**Exercise aim**
Give only the number of lines below that contain the word "will".

**Recorded data**
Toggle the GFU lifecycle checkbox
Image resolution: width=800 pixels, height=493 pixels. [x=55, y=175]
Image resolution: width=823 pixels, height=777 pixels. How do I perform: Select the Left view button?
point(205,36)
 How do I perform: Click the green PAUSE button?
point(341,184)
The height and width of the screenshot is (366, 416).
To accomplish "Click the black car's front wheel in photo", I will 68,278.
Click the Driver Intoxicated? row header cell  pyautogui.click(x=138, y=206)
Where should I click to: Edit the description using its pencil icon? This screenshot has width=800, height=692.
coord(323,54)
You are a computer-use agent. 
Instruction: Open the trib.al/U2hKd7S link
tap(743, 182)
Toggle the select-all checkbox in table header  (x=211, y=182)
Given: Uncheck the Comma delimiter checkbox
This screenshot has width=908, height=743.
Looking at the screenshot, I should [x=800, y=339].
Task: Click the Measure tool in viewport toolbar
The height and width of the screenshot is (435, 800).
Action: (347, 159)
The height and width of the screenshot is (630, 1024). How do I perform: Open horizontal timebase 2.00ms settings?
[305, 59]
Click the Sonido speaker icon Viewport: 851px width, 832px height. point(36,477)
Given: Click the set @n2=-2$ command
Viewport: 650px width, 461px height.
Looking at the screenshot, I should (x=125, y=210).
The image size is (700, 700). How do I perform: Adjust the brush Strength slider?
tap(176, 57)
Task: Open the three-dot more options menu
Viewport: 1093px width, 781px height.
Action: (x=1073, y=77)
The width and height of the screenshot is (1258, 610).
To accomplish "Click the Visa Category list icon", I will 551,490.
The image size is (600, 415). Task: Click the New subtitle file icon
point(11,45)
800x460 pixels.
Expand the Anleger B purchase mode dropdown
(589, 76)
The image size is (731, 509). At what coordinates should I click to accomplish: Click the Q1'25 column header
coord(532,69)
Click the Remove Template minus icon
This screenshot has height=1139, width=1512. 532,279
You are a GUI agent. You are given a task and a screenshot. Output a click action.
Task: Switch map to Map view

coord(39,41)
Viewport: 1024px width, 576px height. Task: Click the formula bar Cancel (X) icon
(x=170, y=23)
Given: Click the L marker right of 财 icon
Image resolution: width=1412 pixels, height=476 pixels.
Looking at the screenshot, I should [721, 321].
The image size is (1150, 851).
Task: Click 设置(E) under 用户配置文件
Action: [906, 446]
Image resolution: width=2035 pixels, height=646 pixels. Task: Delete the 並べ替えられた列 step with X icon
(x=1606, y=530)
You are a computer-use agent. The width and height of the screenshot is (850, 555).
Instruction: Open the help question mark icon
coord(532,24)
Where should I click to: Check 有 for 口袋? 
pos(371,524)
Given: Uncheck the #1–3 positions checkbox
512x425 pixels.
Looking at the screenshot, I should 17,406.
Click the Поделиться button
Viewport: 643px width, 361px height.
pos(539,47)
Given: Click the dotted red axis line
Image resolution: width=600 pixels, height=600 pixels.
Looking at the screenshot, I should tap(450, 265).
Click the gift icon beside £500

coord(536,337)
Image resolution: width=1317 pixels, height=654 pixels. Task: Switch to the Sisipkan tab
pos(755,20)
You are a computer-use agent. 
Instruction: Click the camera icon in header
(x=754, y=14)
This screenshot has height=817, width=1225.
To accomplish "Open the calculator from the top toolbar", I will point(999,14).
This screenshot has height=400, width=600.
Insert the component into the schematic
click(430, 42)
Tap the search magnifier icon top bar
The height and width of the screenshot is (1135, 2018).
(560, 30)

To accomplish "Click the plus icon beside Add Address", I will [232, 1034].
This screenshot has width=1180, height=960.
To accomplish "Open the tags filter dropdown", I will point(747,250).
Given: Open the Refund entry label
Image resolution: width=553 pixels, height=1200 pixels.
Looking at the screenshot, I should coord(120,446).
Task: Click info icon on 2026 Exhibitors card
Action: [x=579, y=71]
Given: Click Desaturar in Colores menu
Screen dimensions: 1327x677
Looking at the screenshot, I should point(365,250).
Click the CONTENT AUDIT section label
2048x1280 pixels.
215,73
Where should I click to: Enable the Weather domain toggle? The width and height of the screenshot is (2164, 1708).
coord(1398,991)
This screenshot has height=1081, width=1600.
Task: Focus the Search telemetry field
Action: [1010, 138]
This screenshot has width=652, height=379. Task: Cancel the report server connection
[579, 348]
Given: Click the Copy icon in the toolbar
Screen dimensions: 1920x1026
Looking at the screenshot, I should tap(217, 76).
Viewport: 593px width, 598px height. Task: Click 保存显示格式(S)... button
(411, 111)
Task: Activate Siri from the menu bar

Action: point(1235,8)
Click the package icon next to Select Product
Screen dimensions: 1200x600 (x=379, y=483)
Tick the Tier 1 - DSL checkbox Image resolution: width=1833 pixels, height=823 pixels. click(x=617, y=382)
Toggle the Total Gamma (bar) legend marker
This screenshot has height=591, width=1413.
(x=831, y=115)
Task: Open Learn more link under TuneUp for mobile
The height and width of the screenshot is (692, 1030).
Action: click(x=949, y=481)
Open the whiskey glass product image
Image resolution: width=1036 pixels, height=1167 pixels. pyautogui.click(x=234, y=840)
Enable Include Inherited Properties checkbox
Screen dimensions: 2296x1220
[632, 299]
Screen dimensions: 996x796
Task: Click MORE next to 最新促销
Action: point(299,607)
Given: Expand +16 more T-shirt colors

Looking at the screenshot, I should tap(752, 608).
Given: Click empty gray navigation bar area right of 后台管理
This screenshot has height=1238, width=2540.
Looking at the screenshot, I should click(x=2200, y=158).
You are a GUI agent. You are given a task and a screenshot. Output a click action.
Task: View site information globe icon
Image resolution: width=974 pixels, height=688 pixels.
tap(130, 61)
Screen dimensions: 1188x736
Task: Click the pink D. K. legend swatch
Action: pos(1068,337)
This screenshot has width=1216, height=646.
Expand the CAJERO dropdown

**Output**
5